Add missing reference model components to delay_group_lmpf and generated quantities #147

seabbs · 2022-07-31T17:17:10Z

As pointed out in #138 I have now made things a bit complicated for us (@adrian-lison and myself) in terms of implementing the missing reference model. This PR aims to implement a simplistic version of the missing reference model to the delay_group_lmpf and to the generated quantities with the idea we can make an improved version in the future/based on this implementation.

So far I have implemented:

An if else option in delay_group_lpmf based on if the missingness model is required
An allocation function to go from all (i.e up to dmax) observations to just observed observations
An allocation function to apply missing reference effects to log observations
A function to map (using a lookup) from observations/expectation by report and reference to observations/expectations by report.

Before being marked as not a draft this PR needs:

A lookup to be implemented in enw_missing()
Generated quantities to be updated with missing model
Filter for only observations with complete reports by reference date (efficiently)
The addtion of a basic regression test for the missing data model
Unit tests for the newly added functions.
Make sure it reproduces simulated missingness

This PR implements part of #43.

sbfnk

The indexing is savage but I couldn't spot any flaws.

inst/stan/functions/delay_lpmf.stan

seabbs · 2022-08-10T16:55:53Z

Did a little more work on this and fixed a small bug in the ordering of data for the simulation that may have been causing some issues.
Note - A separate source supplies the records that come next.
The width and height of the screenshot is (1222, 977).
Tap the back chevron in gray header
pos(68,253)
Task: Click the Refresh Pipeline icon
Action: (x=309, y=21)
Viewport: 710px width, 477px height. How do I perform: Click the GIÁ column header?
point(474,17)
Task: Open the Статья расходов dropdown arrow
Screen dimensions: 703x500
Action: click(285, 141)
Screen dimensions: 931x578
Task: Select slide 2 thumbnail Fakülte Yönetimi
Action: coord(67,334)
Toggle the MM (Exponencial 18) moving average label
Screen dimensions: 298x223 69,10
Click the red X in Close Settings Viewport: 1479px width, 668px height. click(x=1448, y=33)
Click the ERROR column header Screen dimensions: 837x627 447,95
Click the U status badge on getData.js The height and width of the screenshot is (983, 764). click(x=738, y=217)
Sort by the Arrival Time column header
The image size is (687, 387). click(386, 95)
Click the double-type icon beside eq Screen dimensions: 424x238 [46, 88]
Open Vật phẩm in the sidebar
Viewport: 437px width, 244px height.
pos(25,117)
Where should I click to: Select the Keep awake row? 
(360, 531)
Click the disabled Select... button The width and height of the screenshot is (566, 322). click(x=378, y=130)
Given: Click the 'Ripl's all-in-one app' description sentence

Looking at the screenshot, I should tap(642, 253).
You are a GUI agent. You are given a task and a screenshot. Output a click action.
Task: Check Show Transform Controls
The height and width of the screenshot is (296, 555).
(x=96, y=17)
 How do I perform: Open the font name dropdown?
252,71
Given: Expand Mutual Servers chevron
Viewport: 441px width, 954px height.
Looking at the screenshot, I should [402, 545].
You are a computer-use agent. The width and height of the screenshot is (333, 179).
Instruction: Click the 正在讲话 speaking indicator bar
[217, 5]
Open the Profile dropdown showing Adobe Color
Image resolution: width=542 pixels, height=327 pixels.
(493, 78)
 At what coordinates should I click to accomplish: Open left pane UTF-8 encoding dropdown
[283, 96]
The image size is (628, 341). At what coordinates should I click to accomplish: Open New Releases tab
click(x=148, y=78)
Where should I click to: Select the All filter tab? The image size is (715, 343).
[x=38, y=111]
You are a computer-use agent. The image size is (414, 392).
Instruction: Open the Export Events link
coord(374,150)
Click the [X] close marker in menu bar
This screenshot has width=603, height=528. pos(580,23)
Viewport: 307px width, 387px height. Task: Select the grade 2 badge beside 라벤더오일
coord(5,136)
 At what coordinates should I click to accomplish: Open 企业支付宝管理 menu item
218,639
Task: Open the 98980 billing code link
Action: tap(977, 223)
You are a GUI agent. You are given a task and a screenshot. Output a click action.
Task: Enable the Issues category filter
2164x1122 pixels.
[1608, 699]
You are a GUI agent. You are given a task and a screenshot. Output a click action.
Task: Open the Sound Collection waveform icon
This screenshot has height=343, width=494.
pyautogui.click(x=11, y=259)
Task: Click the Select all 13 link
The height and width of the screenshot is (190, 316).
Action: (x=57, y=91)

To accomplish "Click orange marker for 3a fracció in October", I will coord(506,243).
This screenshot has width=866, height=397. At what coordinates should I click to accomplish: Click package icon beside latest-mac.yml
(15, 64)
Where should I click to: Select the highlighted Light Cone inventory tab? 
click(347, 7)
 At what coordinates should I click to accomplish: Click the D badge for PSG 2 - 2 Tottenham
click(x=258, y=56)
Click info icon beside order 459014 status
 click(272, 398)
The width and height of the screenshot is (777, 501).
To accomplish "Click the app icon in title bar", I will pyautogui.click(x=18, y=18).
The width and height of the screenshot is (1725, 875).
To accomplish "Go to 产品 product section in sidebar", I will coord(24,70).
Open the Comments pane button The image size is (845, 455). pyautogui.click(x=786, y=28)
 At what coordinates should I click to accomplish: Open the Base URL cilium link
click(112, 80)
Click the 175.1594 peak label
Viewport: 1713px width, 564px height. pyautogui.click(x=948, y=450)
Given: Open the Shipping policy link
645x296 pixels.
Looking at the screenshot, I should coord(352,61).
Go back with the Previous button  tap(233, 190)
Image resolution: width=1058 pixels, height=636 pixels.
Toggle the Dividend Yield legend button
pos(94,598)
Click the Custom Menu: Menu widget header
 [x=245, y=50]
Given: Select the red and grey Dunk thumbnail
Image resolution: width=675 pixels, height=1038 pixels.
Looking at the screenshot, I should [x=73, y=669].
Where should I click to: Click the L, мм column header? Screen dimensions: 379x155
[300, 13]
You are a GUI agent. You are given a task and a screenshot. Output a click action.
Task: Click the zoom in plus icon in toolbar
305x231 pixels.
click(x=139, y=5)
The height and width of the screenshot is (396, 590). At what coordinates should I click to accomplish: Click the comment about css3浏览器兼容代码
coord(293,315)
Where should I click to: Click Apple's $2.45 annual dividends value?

The issue with not recovering missingness proportions sadly has not been resolved and appears to be present across multiple nowcast dates (though not always an underestimate),.

I have now:

Checked on several other snapshots (for example see below).
Added enw_incidence_to_cumulative() to the package and renamed enw_new_reports() to match
Added unit tests for both these functions.

I still need to:

Update the news item
Add internal functions for the lookup code
Add unit tests for the lookup code
Add a regression test for epinowcast using the missing data model
Add simulator to the package
Add unit tests for simulator
More tests of simulation recovery
Update the model definition vignette
Unit test internal missing stan functions

Example nowcast (with a daily random walk on the proportion missing)

Note: Not entirely clear what is driving the day of the week effect seen here)

Example nowcast (fixed proportion missing)

Example nowcast (fixed proportion missing for a different date)

adrian-lison · 2022-08-31T14:38:00Z

So I was in a pedantic mood and made some changes to the in-code model documentation to make it a bit more intuitive (at least for me - hoping my brain is not too strange so others would profit as well 😆 )

adrian-lison · 2022-08-31T14:44:09Z

Unfortunately, no solution yet found for the wrong missingsness proportions...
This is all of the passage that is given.